Particle-Number Restoration within the Energy Density Functional Formalism

TL;DR

This paper analyzes the origins of spurious divergences in particle-number restoration within nuclear energy density functional methods and proposes a correction that removes these anomalies, improving the accuracy of multi-reference calculations.

Contribution

It identifies two sources of spurious contributions in particle-number restoration and introduces a correction that effectively eliminates these issues in energy density functional calculations.

Findings

Correction removes anomalies and restores sum-rules.

Spurious contributions are linked to self-interaction and self-pairing.

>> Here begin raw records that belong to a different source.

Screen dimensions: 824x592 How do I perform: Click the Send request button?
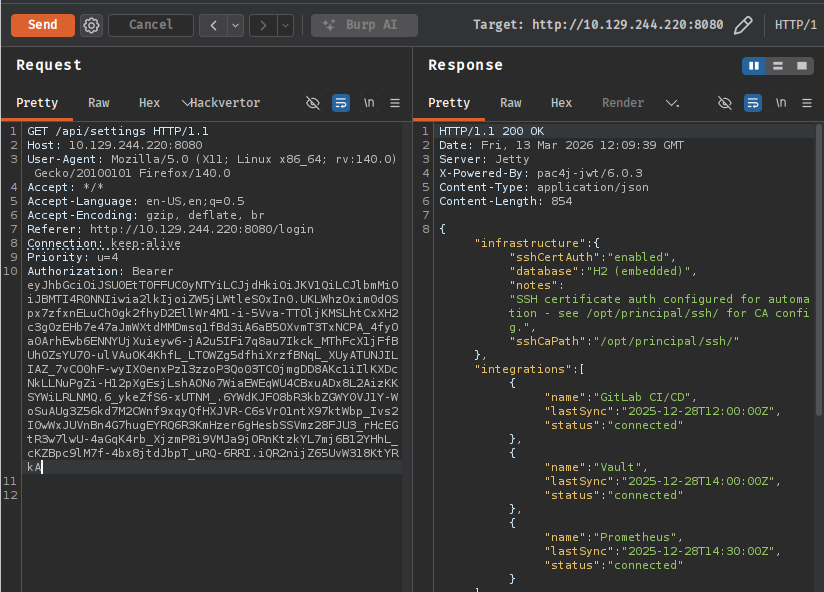pyautogui.click(x=42, y=25)

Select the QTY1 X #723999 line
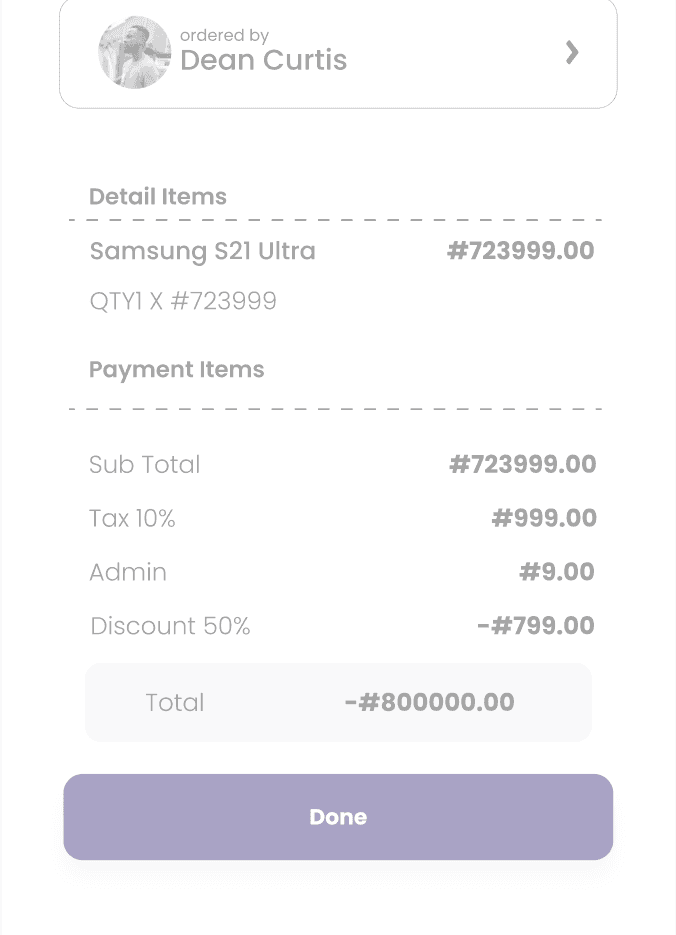pyautogui.click(x=183, y=301)
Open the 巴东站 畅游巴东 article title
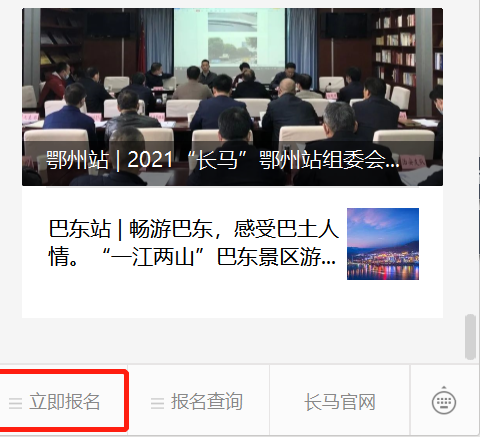The height and width of the screenshot is (437, 480). [193, 243]
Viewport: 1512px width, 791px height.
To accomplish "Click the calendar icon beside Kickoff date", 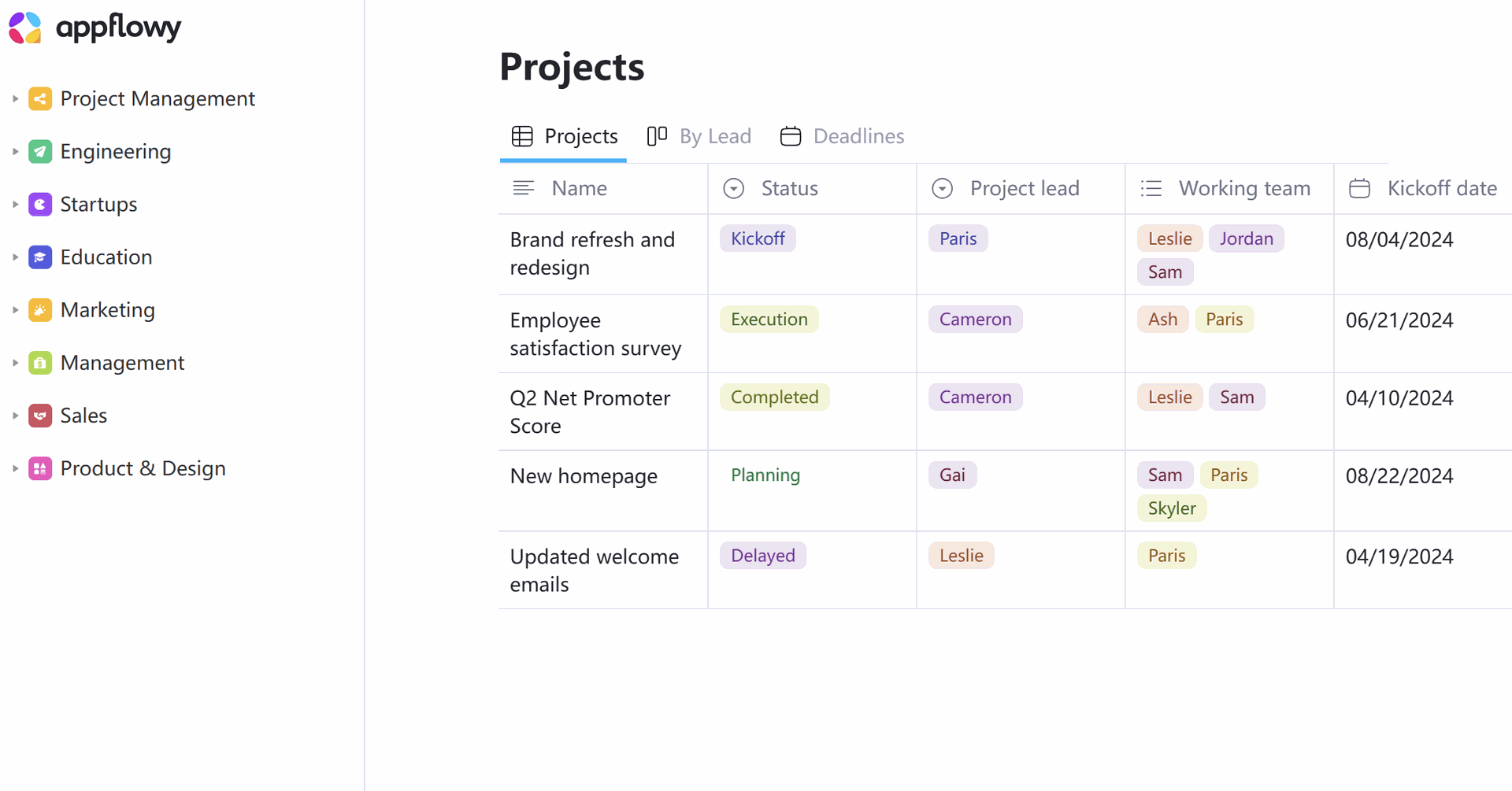I will point(1359,188).
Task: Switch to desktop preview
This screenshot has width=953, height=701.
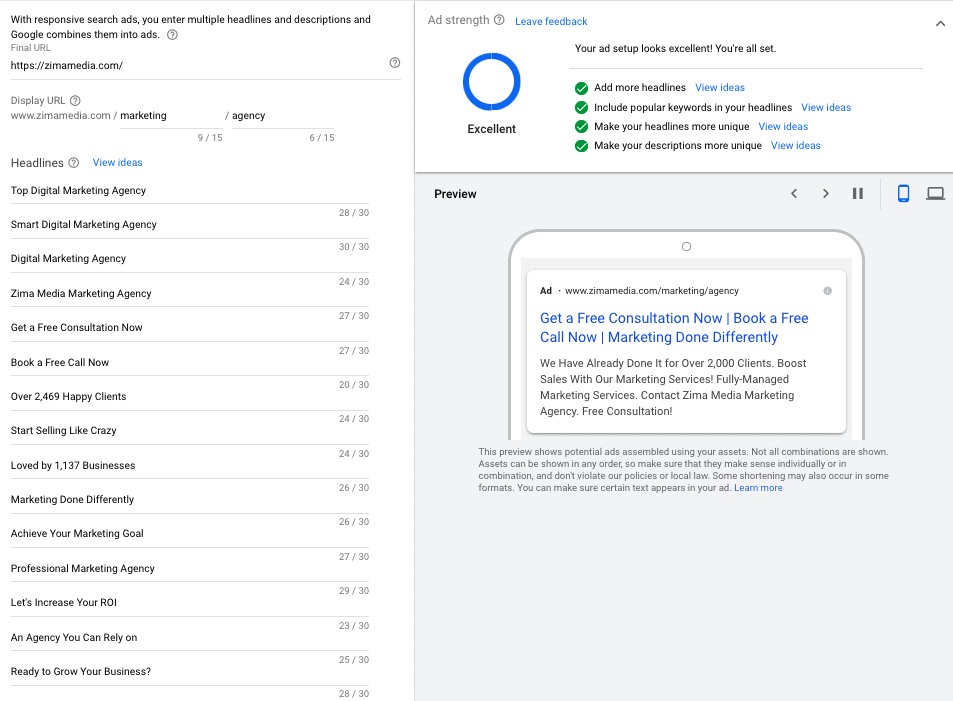Action: pos(935,194)
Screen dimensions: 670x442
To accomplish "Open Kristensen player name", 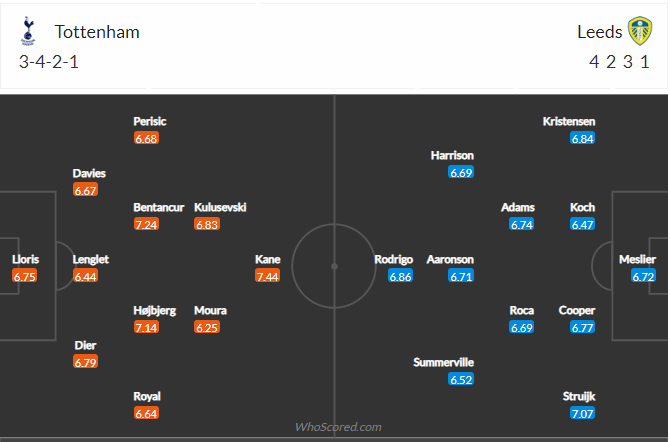I will click(569, 121).
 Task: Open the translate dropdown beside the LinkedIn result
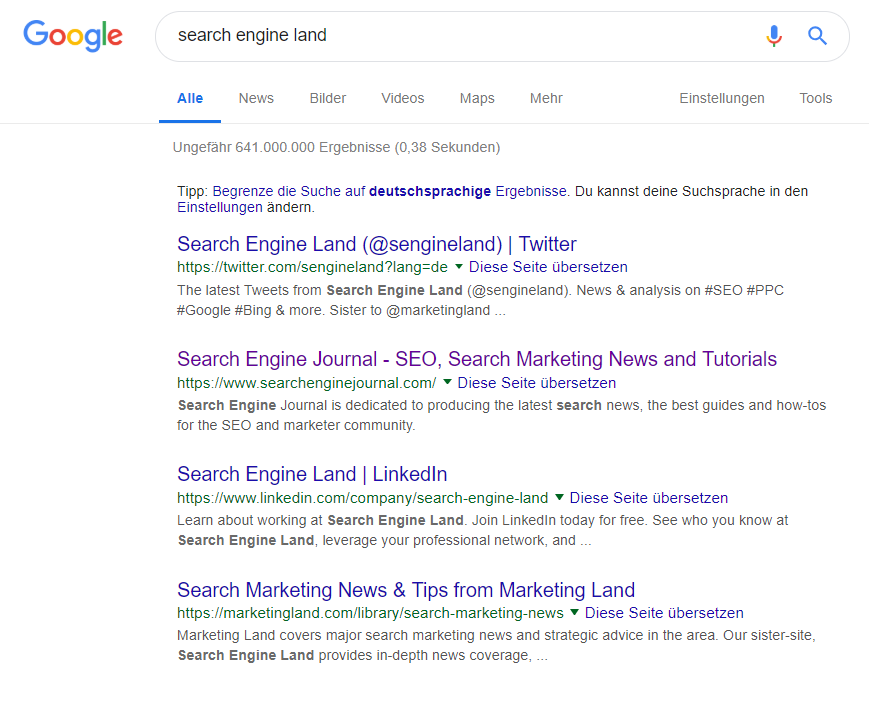tap(558, 498)
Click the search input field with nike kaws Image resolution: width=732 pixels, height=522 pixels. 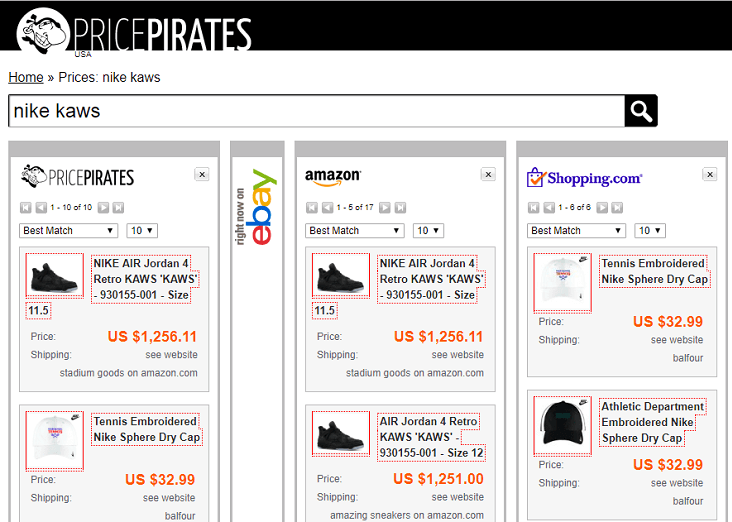(315, 111)
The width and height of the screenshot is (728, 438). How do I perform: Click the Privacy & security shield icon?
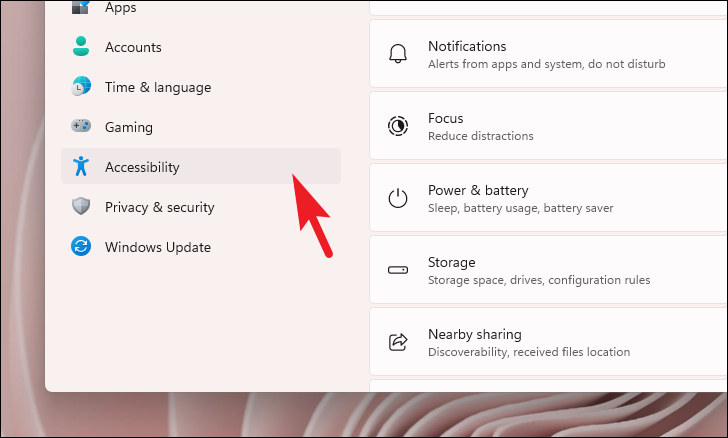pyautogui.click(x=81, y=206)
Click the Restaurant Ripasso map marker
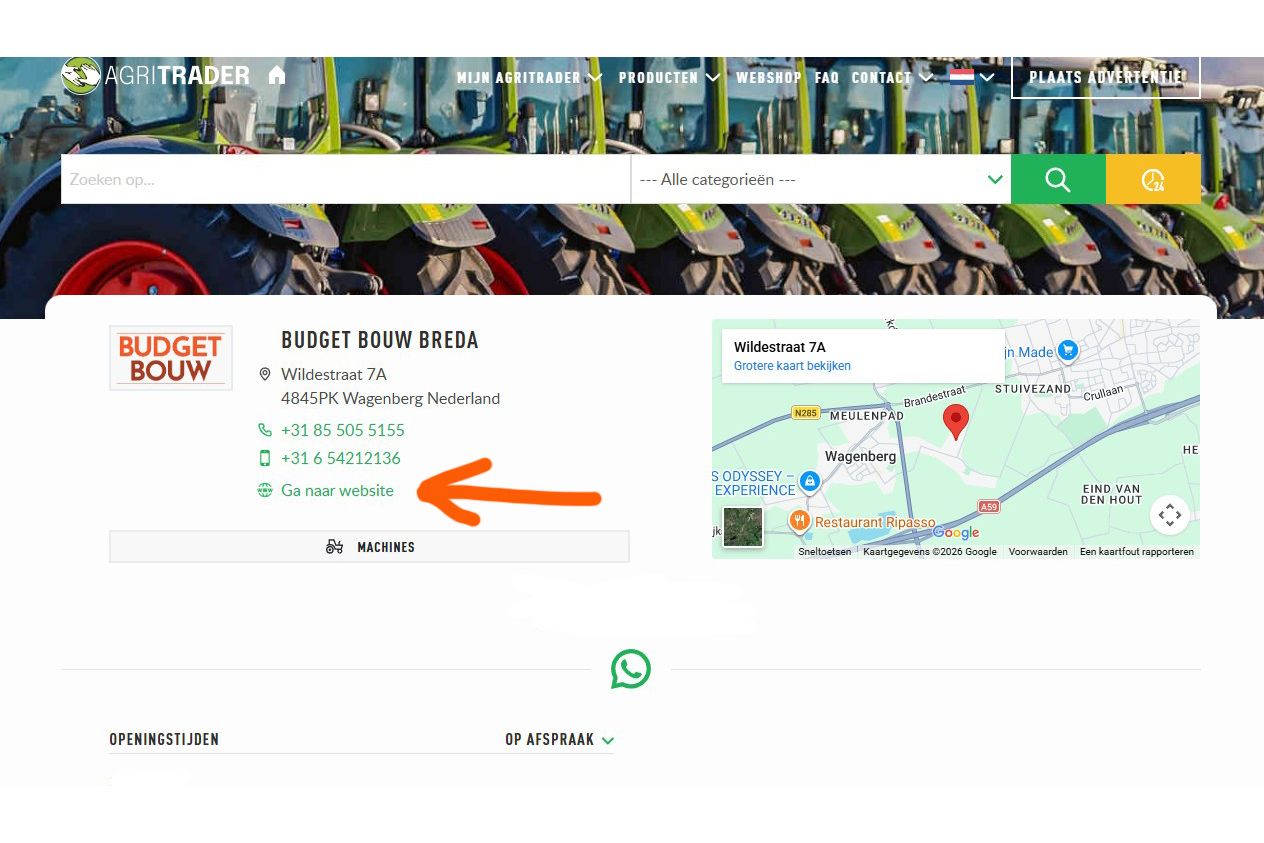Viewport: 1264px width, 843px height. pos(799,521)
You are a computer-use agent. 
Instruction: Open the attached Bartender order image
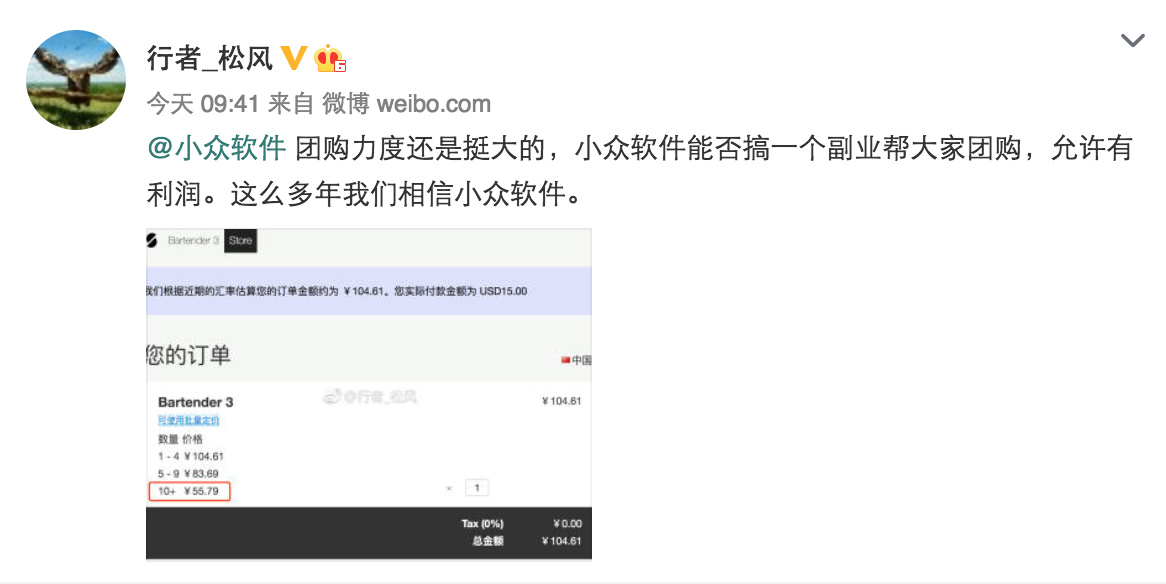[369, 394]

Energy correction is on the order of hundreds of keVs to 1 MeV.

Abstract

We give a detailed analysis of the origin of spurious divergences and finite steps that have been recently identified in particle-number restoration calculations within the nuclear energy density functional framework. We isolate two distinct levels of spurious contributions to the energy. The first one is encoded in the definition of the basic energy density functional itself whereas the second one relates to the canonical procedure followed to extend the use of the energy density functional to multi-reference calculations. The first level of spuriosity relates to the long-known self-interaction problem and to the newly discussed self-pairing interaction process which might appear when describing paired systems with energy functional methods using auxiliary reference states of Bogoliubov or BCS type. A minimal correction to the second level of spuriosity to the multi-reference nuclear energy density functional proposed in [D. Lacroix, T. Duguet, M. Bender, arXiv:0809.2041] is shown to remove completely the anomalies encountered in particle-number restored calculations. In particular, it restores sum-rules over (positive) particle numbers that are to be fulfilled by the particle-number-restored formalism. The correction is found to be on the order of several hundreds of keVs up to about 1 MeV in realistic calculations, which is small compared to the total binding energy, but often accounts for a substantial percentage of the energy gain from particle-number restoration and is on the same energy scale as the excitations one addresses with multi-reference energy density functional methods.